# Reality check, opinions please.



## Mrs F (Oct 14, 2013)

Hi

This is my first post although I have been reading the forums for months and learned alot!

So yesterday I had "some fireworks" with DH. Basically we were in the car and on the way into town I asked if he would buy me a dress for a charity ball we are going to next weekend. We talked about this not two months ago and he said it would be ok. 

We both work full time (He earns twice what I do) and are saving for a deposit on our own house. 

So yesterday all of a sudden he began to get all concerned about how much it was going to cost. I was a bit put out by this as we had already spoken about it last month! So I got a bit pissed off and did the whole "yoy never buy me anything, every other husband buys their wifes nice things, you earn more than me" etc etc! Then I continued (I was pissed off what can I say) "why don't you plan better, why do you always say we can't afford stuff". He then began to say that I was being naieve because he pays ALL the bills (This is actually true, I pay for our food but he pays everything else, all utilities, car payments, insurance, rent, etc) and my dress was bottom of his priorities as the bills come first. 

Am I being naieve? is he right? what do your husbands do? do I need a reality check? 

Reading this actually I think I may have answered my own question... 

Opinions?


----------



## SimplyAmorous (Nov 25, 2009)

Mrs F said:


> Am I being naieve? is he right? what do your husbands do? do I need a reality check?
> 
> *Reading this actually I think I may have answered my own question.*..
> 
> Opinions?


 How have you answered your own question? 

How expensive is the dress ? TO answer this, would be to know your financial situation , if all bills ARE being paid on time, if you have money set aside for a rainy day...and just how expensive the dress you want is.. Coming from the perspective of a more frugal minded woman.... I know for me, me & my husband sacrificed many things that would have been "nice" and enjoyable ...just so we could have that whopping down payment on our dream house...someday... all these things add up.... sometimes we splurged (gotta do that once in a while for the really important things !)....but always weigh the pros and the cons on these things to...and consider options....

I would look at a *consignment shop* for a Nice dress....you would be amazed at the beautiful things a girl can find there for a fraction of the cost...and you'd still have something NEW (at least to you) to wear at this ball. 

This might be a nice compromise....for him.


----------



## committed4ever (Nov 13, 2012)

When H and I were saving for a house he was like a crazy maniac about spending. Since neither one of us had high paying jobs we both had 2 job and at one point he had 3! The 3rd was delivered newspaper in the morning. We lived in a very cheap roach infest apt (I learn to contain them somewhat) and he hit the ceiling when I wanted to buy anything. He wanted a boat load of cash because we were buying a fixer and he wanted cash for the renovation.

DATA SUPPLIED
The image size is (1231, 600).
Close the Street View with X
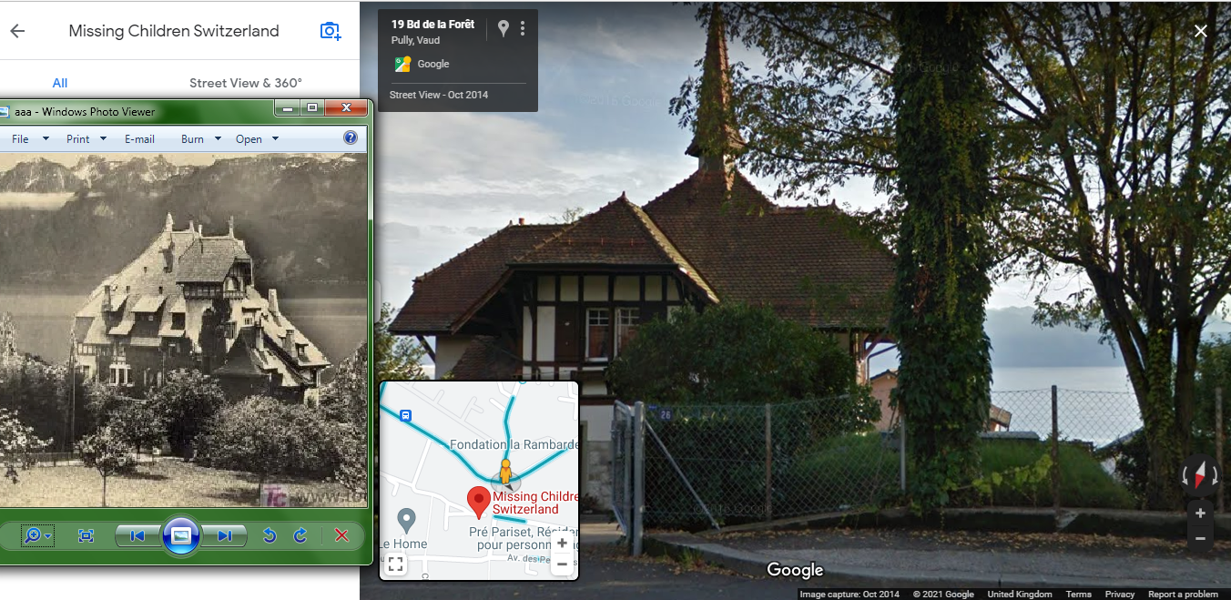(1201, 31)
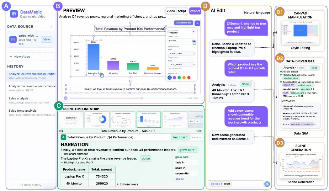Send the AI Edit message
Screen dimensions: 329x191
point(267,184)
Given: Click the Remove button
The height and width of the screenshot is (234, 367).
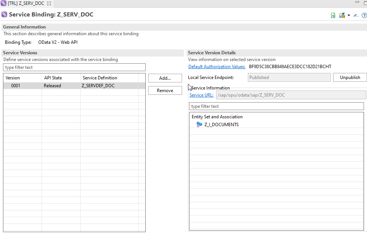Looking at the screenshot, I should 165,91.
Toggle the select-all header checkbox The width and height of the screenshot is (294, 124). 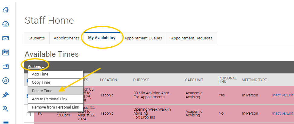(27, 80)
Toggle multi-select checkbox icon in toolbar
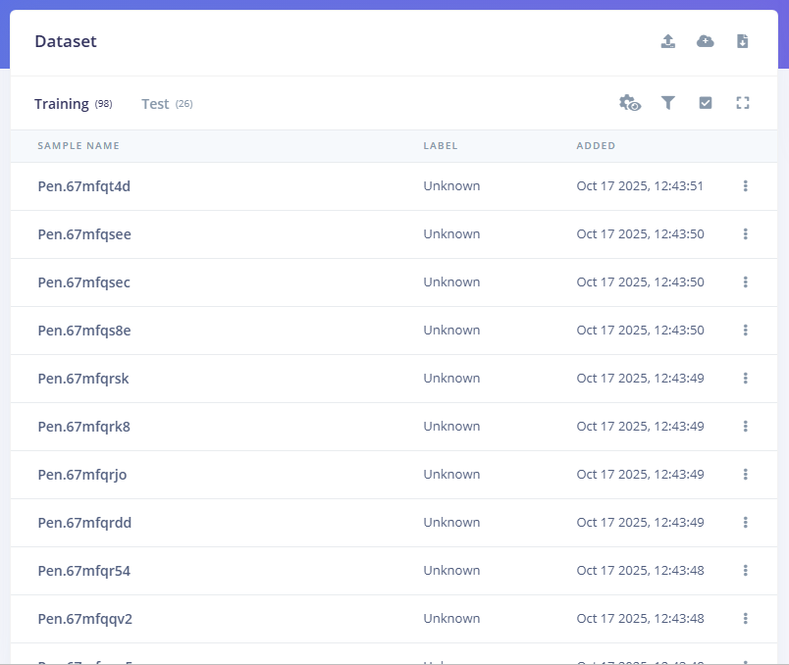Viewport: 789px width, 665px height. (706, 103)
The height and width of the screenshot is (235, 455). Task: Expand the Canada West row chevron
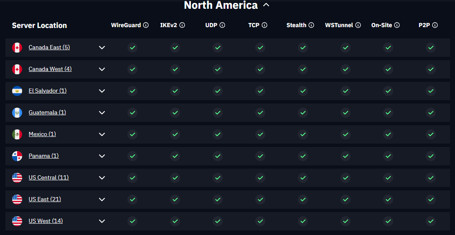pos(102,69)
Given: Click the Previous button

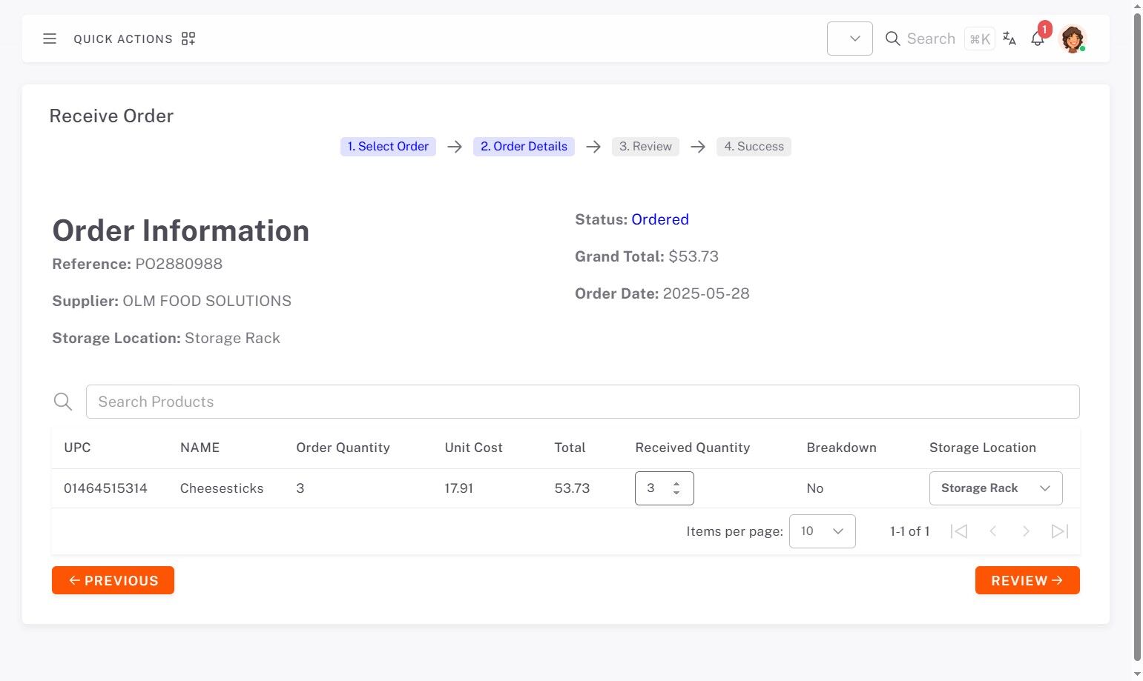Looking at the screenshot, I should coord(113,580).
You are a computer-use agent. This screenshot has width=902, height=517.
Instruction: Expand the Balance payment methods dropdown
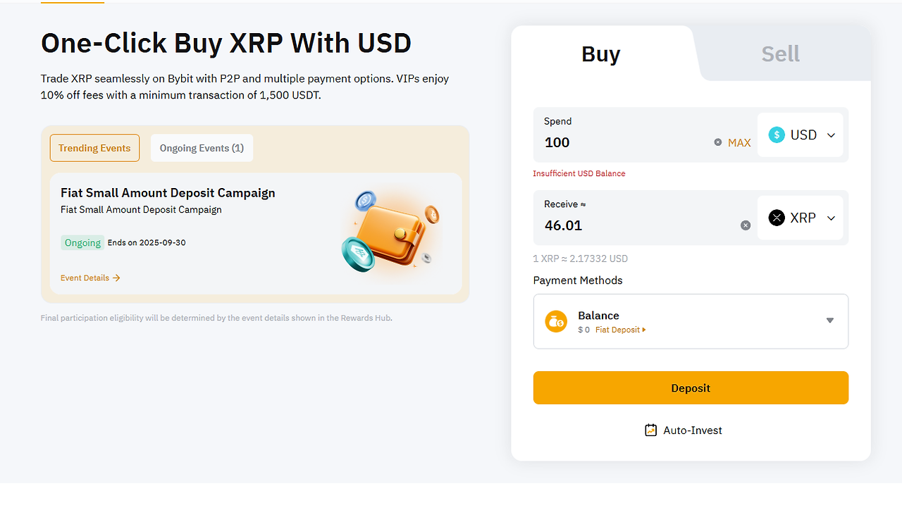(691, 321)
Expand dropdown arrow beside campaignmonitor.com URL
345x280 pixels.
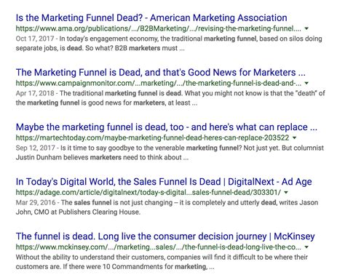coord(306,83)
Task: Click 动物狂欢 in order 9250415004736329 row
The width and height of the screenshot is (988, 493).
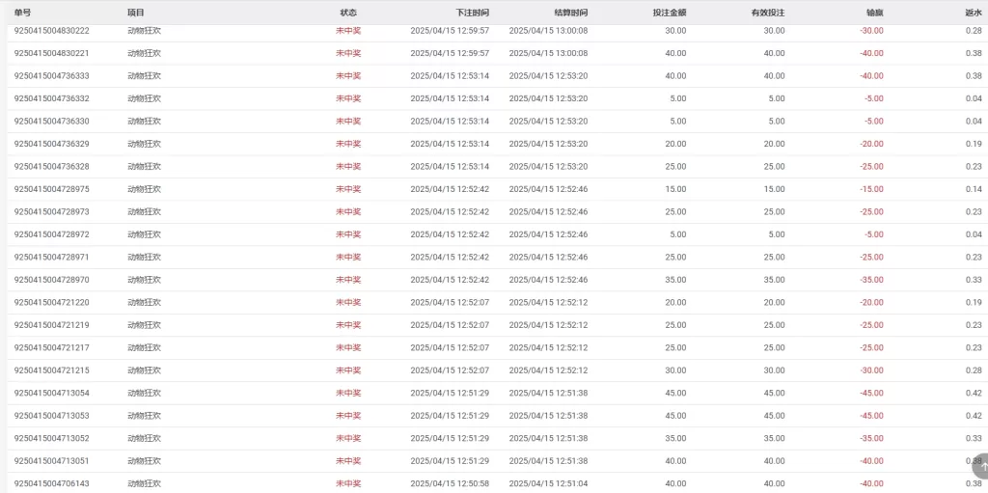Action: click(144, 144)
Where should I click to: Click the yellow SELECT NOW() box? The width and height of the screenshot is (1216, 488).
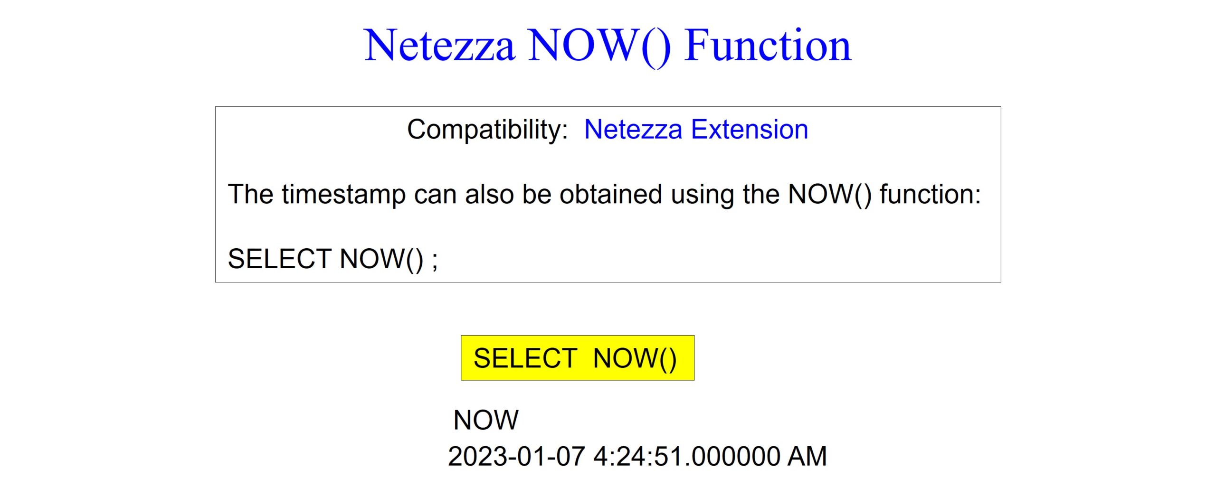click(x=577, y=358)
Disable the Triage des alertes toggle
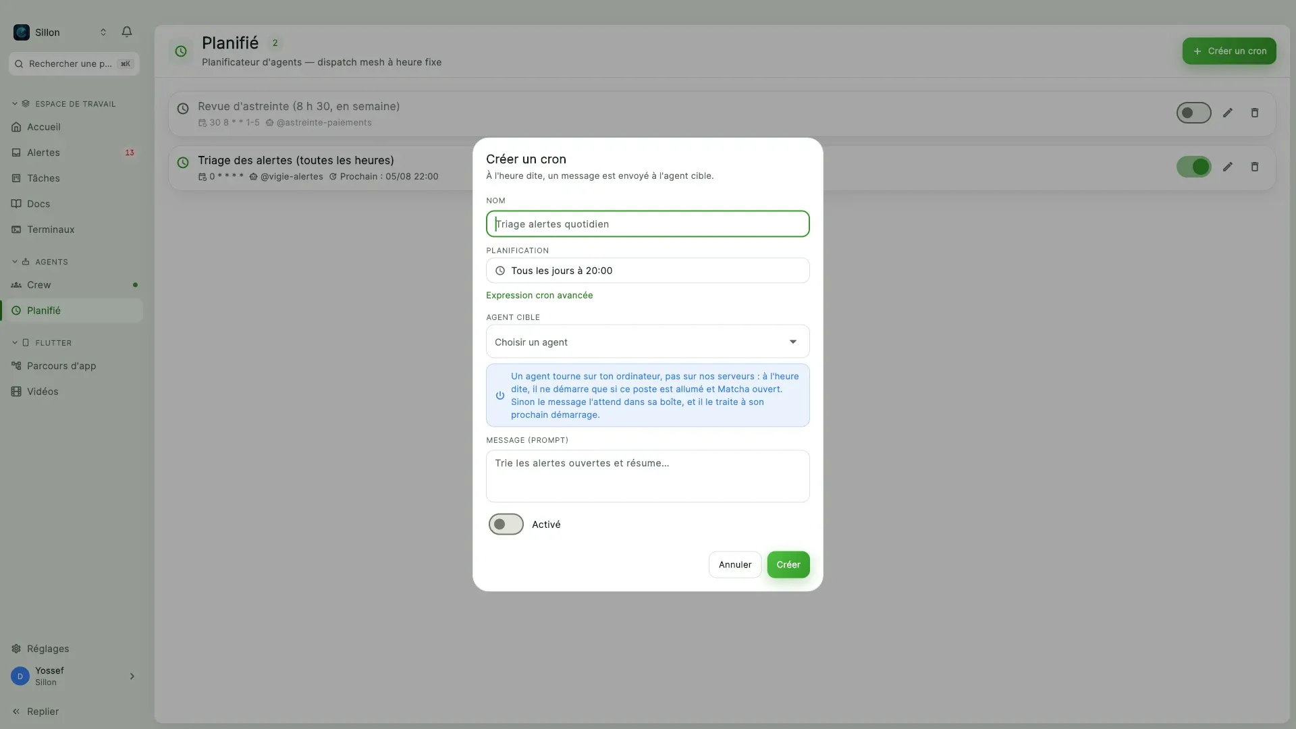 (1193, 167)
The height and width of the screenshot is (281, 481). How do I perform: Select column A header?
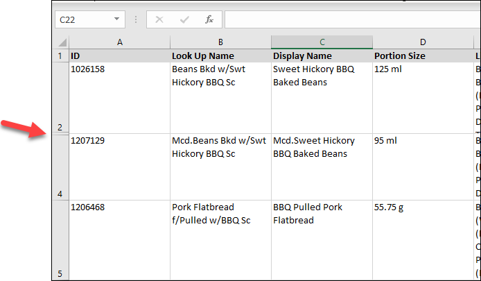[x=119, y=42]
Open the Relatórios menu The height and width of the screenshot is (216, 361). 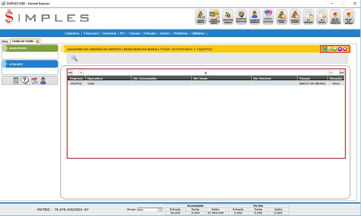(180, 33)
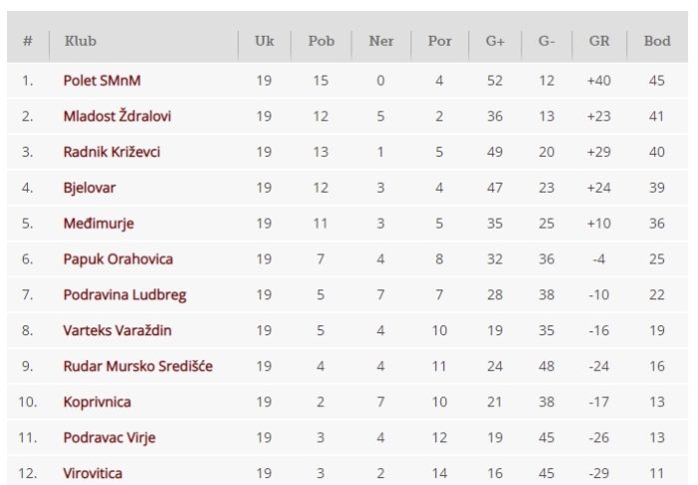Open the Rudar Mursko Središće link
Viewport: 698px width, 485px height.
tap(138, 366)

DIRECTIVE
Answer these questions about the thread.
1. Which costs does Mrs F say her husband pays?
2. Where does SimplyAmorous suggest looking for a dress?
3. How many jobs did committed4ever's husband have at one point, and what was the third one?
The entries aren't needed for what comes next.

TASK OUTPUT
1. All the utilities, car payments, insurance and rent. Everything except food, which Mrs F pays for.
2. A consignment shop.
3. Three. The third was delivering newspapers in the morning.